From the Editor Emeritus / John F. Fink
Reading the Bible with the Office of Readings
If anyone out there has been a long-time reader of this column, he or she will know that I frequently write about the Bible. Through the years, I’ve had series of columns about Jesus in the Gospels, biblical women, the psalms and Jesus’ parables, among other topics.
Well, I’m about to do it again. The reason I keep returning to the Bible is simple—because of its importance to the Church. It is, after all, the word of the Lord.
That is what Pope Benedict XVI called his apostolic exhortation on the Bible—“Verbum Domini”—issued in 2010 after the 2008 meeting of the Synod of Bishops on the topic, “The Word of God in the Life and the Mission of the Church.”
In that exhortation, Pope Benedict said, “I wish once more to encourage all the people of God, pastors, consecrated persons and the laity to become increasingly familiar with the sacred Scriptures. We must never forget that all authentic and living Christian spirituality is based on the word of God proclaimed, accepted, celebrated and meditated upon in the Church” (#121).

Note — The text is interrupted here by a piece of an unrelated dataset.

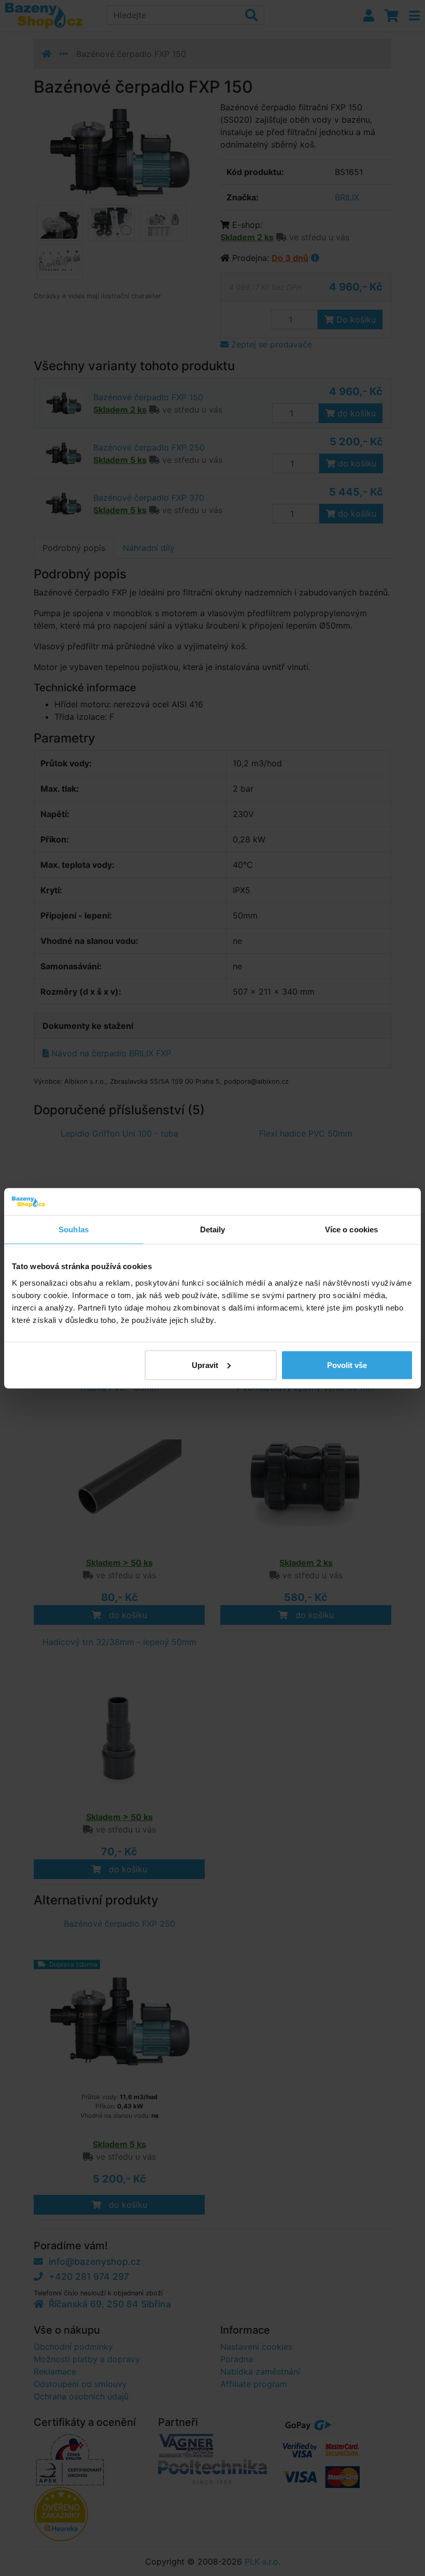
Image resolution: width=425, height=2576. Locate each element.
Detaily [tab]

Among the many things the pope did in that exhortation was to encourage efforts to acquaint the people of God with the Liturgy of the Hours. That is what gave me the idea for my next series of columns.
The Office of Readings is part of the Liturgy of the Hours. It consists of a hymn, three psalms or sections of psalms with appropriate antiphons, and a verse. After that come two readings, and the first of them is always an extended biblical reading.
I decided that, if the Church considers those biblical readings to be important enough to include them in its official liturgy, I should try to make them more familiar to my readers. Of course, the Church also includes biblical readings in the Mass, also part of its official liturgy, but the readings in the Office of Readings are different from those in the Mass.
As it happens, as a general rule the Office of Readings devotes a full week to readings from a particular book of the Bible. This week, for example, the 24th week in Ordinary Time, the readings are from the Book of Ezekiel. When I begin the series next week, I’ll write about the readings coming up during the following week and that happens to be St. Paul’s Letter to the Philippians.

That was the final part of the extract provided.